▶ **TASK ITEM**
I would like every entry below written out exactly.
━━━━━━━━━━━━━━━━━━━━━━━━━━━━━━
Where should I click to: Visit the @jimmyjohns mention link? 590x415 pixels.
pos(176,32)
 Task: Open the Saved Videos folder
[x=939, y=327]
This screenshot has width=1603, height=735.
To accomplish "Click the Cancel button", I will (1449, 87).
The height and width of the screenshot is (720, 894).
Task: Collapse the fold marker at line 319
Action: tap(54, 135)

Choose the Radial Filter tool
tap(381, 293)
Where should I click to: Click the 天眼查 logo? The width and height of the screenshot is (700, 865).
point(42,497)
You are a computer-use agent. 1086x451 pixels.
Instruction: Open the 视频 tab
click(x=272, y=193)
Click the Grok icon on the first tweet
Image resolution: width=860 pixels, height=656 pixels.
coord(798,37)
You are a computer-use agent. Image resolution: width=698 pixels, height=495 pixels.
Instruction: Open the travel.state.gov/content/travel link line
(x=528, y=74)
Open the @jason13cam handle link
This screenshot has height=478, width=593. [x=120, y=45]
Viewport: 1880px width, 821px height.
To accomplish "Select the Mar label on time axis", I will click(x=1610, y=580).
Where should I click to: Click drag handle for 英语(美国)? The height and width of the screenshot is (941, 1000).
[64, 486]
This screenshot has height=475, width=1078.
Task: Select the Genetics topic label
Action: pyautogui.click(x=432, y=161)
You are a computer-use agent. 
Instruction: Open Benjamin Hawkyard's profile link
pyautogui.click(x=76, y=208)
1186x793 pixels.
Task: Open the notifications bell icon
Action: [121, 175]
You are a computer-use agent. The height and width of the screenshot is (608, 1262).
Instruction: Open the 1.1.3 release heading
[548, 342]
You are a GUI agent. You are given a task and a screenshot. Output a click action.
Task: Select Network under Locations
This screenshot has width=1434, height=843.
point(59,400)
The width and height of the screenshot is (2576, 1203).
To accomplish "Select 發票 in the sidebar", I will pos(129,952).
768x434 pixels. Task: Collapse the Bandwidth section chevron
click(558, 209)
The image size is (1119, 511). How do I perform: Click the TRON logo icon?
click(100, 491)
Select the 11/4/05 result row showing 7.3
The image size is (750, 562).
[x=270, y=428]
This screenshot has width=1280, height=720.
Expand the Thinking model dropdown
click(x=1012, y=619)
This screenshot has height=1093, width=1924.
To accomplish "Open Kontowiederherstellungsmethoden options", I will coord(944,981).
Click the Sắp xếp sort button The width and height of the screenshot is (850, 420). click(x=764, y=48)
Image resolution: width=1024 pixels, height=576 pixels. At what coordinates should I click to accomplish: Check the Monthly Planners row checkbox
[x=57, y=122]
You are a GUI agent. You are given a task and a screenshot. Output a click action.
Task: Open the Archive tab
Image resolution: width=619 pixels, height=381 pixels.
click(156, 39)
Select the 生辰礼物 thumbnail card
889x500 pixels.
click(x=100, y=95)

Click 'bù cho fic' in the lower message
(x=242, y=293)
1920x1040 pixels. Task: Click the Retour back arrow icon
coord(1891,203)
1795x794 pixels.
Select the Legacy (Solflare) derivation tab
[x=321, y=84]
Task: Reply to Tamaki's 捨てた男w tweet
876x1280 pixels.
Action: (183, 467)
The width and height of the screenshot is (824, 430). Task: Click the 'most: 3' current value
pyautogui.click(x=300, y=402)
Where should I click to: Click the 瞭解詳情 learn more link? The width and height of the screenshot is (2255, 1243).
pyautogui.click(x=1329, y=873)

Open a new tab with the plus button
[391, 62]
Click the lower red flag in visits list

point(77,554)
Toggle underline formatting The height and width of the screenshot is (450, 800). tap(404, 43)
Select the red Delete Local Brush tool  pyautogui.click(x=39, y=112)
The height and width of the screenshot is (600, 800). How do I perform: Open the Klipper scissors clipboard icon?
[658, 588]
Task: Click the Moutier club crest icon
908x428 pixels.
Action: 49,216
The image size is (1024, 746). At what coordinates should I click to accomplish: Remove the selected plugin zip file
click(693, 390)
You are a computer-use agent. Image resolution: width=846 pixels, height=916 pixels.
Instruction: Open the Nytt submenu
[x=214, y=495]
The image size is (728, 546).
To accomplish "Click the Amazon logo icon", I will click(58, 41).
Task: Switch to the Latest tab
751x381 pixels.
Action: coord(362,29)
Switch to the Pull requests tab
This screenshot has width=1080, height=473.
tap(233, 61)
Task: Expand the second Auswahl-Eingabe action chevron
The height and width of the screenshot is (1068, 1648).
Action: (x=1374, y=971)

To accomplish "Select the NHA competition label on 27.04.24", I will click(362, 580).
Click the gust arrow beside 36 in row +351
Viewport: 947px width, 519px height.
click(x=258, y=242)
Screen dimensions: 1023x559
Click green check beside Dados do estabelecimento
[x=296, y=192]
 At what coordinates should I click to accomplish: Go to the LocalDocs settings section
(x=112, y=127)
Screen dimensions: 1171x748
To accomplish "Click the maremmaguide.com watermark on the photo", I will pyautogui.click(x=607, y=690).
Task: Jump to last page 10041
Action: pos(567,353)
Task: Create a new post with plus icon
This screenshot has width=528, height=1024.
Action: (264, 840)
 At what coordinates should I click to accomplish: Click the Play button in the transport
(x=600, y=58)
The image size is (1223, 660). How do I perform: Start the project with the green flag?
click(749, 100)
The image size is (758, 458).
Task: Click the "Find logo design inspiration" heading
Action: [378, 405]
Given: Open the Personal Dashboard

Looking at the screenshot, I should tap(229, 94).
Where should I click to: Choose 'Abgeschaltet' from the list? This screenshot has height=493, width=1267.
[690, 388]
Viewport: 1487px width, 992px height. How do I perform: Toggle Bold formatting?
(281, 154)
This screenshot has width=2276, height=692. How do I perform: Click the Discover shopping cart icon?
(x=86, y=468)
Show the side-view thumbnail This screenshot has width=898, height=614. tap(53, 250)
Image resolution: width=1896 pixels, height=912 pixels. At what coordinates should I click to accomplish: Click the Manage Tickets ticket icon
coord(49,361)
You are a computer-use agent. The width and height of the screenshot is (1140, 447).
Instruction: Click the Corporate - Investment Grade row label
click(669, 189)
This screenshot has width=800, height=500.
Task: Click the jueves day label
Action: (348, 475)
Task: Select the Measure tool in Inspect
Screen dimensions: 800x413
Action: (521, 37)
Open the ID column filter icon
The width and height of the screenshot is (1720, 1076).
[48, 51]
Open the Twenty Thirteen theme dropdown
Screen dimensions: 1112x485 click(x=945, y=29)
━━━━━━━━━━━━━━━━━━━━━━━━━━━━━━
▶ **ANSWER AREA**
Where should I click to: Visit the @jimmyjohns mention link? 590x415 pixels.
pos(176,32)
 Task: Open the Saved Videos folder
[x=939, y=327]
This screenshot has width=1603, height=735.
To accomplish "Click the Cancel button", I will (1449, 87).
The height and width of the screenshot is (720, 894).
Task: Collapse the fold marker at line 319
Action: tap(54, 135)

Choose the Radial Filter tool
tap(381, 293)
Where should I click to: Click the 天眼查 logo? The width and height of the screenshot is (700, 865).
point(42,497)
You are a computer-use agent. 1086x451 pixels.
Instruction: Open the 视频 tab
click(x=272, y=193)
Click the Grok icon on the first tweet
Image resolution: width=860 pixels, height=656 pixels.
coord(798,37)
You are a computer-use agent. Image resolution: width=698 pixels, height=495 pixels.
Instruction: Open the travel.state.gov/content/travel link line
(x=528, y=74)
Open the @jason13cam handle link
This screenshot has height=478, width=593. [x=120, y=45]
Viewport: 1880px width, 821px height.
To accomplish "Select the Mar label on time axis", I will click(x=1610, y=580).
Where should I click to: Click drag handle for 英语(美国)? The height and width of the screenshot is (941, 1000).
[64, 486]
This screenshot has height=475, width=1078.
Task: Select the Genetics topic label
Action: pyautogui.click(x=432, y=161)
You are a computer-use agent. 
Instruction: Open Benjamin Hawkyard's profile link
pyautogui.click(x=76, y=208)
1186x793 pixels.
Task: Open the notifications bell icon
Action: [121, 175]
You are a computer-use agent. The height and width of the screenshot is (608, 1262).
Instruction: Open the 1.1.3 release heading
[548, 342]
You are a GUI agent. You are given a task and a screenshot. Output a click action.
Task: Select Network under Locations
This screenshot has width=1434, height=843.
point(59,400)
The width and height of the screenshot is (2576, 1203).
To accomplish "Select 發票 in the sidebar", I will pos(129,952).
768x434 pixels. Task: Collapse the Bandwidth section chevron
click(558, 209)
The image size is (1119, 511). How do I perform: Click the TRON logo icon?
click(100, 491)
Select the 11/4/05 result row showing 7.3
The image size is (750, 562).
[x=270, y=428]
This screenshot has width=1280, height=720.
Expand the Thinking model dropdown
click(x=1012, y=619)
This screenshot has height=1093, width=1924.
To accomplish "Open Kontowiederherstellungsmethoden options", I will coord(944,981).
Click the Sắp xếp sort button The width and height of the screenshot is (850, 420). click(x=764, y=48)
Image resolution: width=1024 pixels, height=576 pixels. At what coordinates should I click to accomplish: Check the Monthly Planners row checkbox
[x=57, y=122]
You are a GUI agent. You are given a task and a screenshot. Output a click action.
Task: Open the Archive tab
Image resolution: width=619 pixels, height=381 pixels.
click(156, 39)
Select the 生辰礼物 thumbnail card
889x500 pixels.
click(x=100, y=95)

Click 'bù cho fic' in the lower message
(x=242, y=293)
1920x1040 pixels. Task: Click the Retour back arrow icon
coord(1891,203)
1795x794 pixels.
Select the Legacy (Solflare) derivation tab
[x=321, y=84]
Task: Reply to Tamaki's 捨てた男w tweet
876x1280 pixels.
Action: (183, 467)
The width and height of the screenshot is (824, 430). Task: Click the 'most: 3' current value
pyautogui.click(x=300, y=402)
Where should I click to: Click the 瞭解詳情 learn more link? The width and height of the screenshot is (2255, 1243).
pyautogui.click(x=1329, y=873)

Open a new tab with the plus button
[391, 62]
Click the lower red flag in visits list

point(77,554)
Toggle underline formatting The height and width of the screenshot is (450, 800). tap(404, 43)
Select the red Delete Local Brush tool  pyautogui.click(x=39, y=112)
The height and width of the screenshot is (600, 800). How do I perform: Open the Klipper scissors clipboard icon?
[658, 588]
Task: Click the Moutier club crest icon
908x428 pixels.
Action: 49,216
The image size is (1024, 746). At what coordinates should I click to accomplish: Remove the selected plugin zip file
click(693, 390)
You are a computer-use agent. Image resolution: width=846 pixels, height=916 pixels.
Instruction: Open the Nytt submenu
[x=214, y=495]
The image size is (728, 546).
To accomplish "Click the Amazon logo icon", I will click(58, 41).
Task: Switch to the Latest tab
751x381 pixels.
Action: coord(362,29)
Switch to the Pull requests tab
This screenshot has width=1080, height=473.
tap(233, 61)
Task: Expand the second Auswahl-Eingabe action chevron
The height and width of the screenshot is (1068, 1648).
Action: (x=1374, y=971)

To accomplish "Select the NHA competition label on 27.04.24", I will click(362, 580).
Click the gust arrow beside 36 in row +351
Viewport: 947px width, 519px height.
click(x=258, y=242)
Screen dimensions: 1023x559
Click green check beside Dados do estabelecimento
[x=296, y=192]
 At what coordinates should I click to accomplish: Go to the LocalDocs settings section
(x=112, y=127)
Screen dimensions: 1171x748
To accomplish "Click the maremmaguide.com watermark on the photo", I will pyautogui.click(x=607, y=690).
Task: Jump to last page 10041
Action: pos(567,353)
Task: Create a new post with plus icon
This screenshot has width=528, height=1024.
Action: (264, 840)
 At what coordinates should I click to accomplish: Click the Play button in the transport
(x=600, y=58)
The image size is (1223, 660). How do I perform: Start the project with the green flag?
click(749, 100)
The image size is (758, 458).
Task: Click the "Find logo design inspiration" heading
Action: [378, 405]
Given: Open the Personal Dashboard

Looking at the screenshot, I should tap(229, 94).
Where should I click to: Choose 'Abgeschaltet' from the list? This screenshot has height=493, width=1267.
[690, 388]
Viewport: 1487px width, 992px height. How do I perform: Toggle Bold formatting?
(281, 154)
This screenshot has width=2276, height=692. How do I perform: Click the Discover shopping cart icon?
(x=86, y=468)
Show the side-view thumbnail This screenshot has width=898, height=614. tap(53, 250)
Image resolution: width=1896 pixels, height=912 pixels. At what coordinates should I click to accomplish: Click the Manage Tickets ticket icon
coord(49,361)
You are a computer-use agent. The width and height of the screenshot is (1140, 447).
Instruction: Click the Corporate - Investment Grade row label
click(669, 189)
This screenshot has width=800, height=500.
Task: Click the jueves day label
Action: (348, 475)
Task: Select the Measure tool in Inspect
Screen dimensions: 800x413
Action: (521, 37)
Open the ID column filter icon
The width and height of the screenshot is (1720, 1076).
[48, 51]
Open the Twenty Thirteen theme dropdown
Screen dimensions: 1112x485 click(x=945, y=29)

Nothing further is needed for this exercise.